Plaintiffs Failed to Allege Lack of Valid Exercise of Business Judgment
The court found insufficient the plaintiffs' allegations that Sanchez Energy paid 17 times the market price to acquire the working interests in Sanchez Resources, that the price substantially exceeded the market price of a comparable transaction, that defendants tried to hide an increased royalty payment to Sanchez Resources, and that the conflicted directors were motivated to buy out their partner in Sanchez Resources, and not by a legitimate business objective for Sanchez Energy. As to the first, the court found that by the time of the transaction, half the acreage had been developed and oil had been found, which would explain the alleged discrepancy in price. As to the second, the court found that the plaintiffs failed to allege "sufficient information about the nature, quality and duration" of the prior transaction to allow a meaningful comparison. The court found the other allegations lacked sufficient particularity to demonstrate a nefarious motive or the lack of a good-faith business objective.

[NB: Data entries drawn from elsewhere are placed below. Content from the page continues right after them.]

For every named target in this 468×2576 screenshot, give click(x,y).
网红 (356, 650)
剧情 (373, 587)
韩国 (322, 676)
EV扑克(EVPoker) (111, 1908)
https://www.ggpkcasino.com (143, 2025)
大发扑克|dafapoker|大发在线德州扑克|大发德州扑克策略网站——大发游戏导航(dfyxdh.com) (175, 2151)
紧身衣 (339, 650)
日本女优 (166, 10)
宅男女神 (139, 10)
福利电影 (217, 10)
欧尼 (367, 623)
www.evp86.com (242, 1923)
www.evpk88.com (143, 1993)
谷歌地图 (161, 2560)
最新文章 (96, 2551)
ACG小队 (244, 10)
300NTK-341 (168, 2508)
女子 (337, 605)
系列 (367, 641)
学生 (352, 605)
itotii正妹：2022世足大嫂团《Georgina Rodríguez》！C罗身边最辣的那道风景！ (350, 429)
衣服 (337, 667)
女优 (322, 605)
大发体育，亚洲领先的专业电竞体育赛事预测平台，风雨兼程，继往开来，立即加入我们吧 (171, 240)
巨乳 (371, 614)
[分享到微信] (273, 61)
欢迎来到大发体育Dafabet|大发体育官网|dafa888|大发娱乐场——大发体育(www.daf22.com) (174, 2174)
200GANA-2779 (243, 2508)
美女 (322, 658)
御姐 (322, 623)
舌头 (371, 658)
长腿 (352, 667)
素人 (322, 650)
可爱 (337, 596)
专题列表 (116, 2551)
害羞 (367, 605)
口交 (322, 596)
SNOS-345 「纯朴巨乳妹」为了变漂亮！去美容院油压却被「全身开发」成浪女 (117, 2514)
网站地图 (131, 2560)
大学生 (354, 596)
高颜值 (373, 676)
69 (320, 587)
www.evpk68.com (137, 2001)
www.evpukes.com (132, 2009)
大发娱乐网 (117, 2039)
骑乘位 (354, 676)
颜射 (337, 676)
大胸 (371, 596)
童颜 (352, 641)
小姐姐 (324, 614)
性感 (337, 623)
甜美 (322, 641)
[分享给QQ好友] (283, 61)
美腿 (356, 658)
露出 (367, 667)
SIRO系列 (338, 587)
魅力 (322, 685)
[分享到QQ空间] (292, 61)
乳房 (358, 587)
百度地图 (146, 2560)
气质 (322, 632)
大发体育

A stockholder plaintiff seeking to wrest control of derivative claims from a board faces an uphill battle when the transaction at issue was approved by a majority of disinterested and independent directors. Conclusory allegations of business and financial ties will not suffice to challenge independence when the plaintiff fails to plead particularized facts as to why those ties are so material as to cause the director to be willing to risk his or her reputation rather than to risk a relationship with the interested party. Similarly, allegations of substantial stock ownership and day-to-day management authority will not suffice to demonstrate that interested directors were also controlling stockholders where the plaintiff fails to allege voting power sufficient to control the board. Finally, when allegations fail that a majority of the board lacked independence, a plaintiff will have a hard time pleading facts sufficient to show that a business decision was so unfair that it could not have been the product of a valid exercise of business judgment. Perhaps the most important lesson is that a plaintiff's pleading burden is even harder when he or she fails to use the tools at hand to obtain the books and records that may allow the stockholder to plead facts necessary to excuse demand.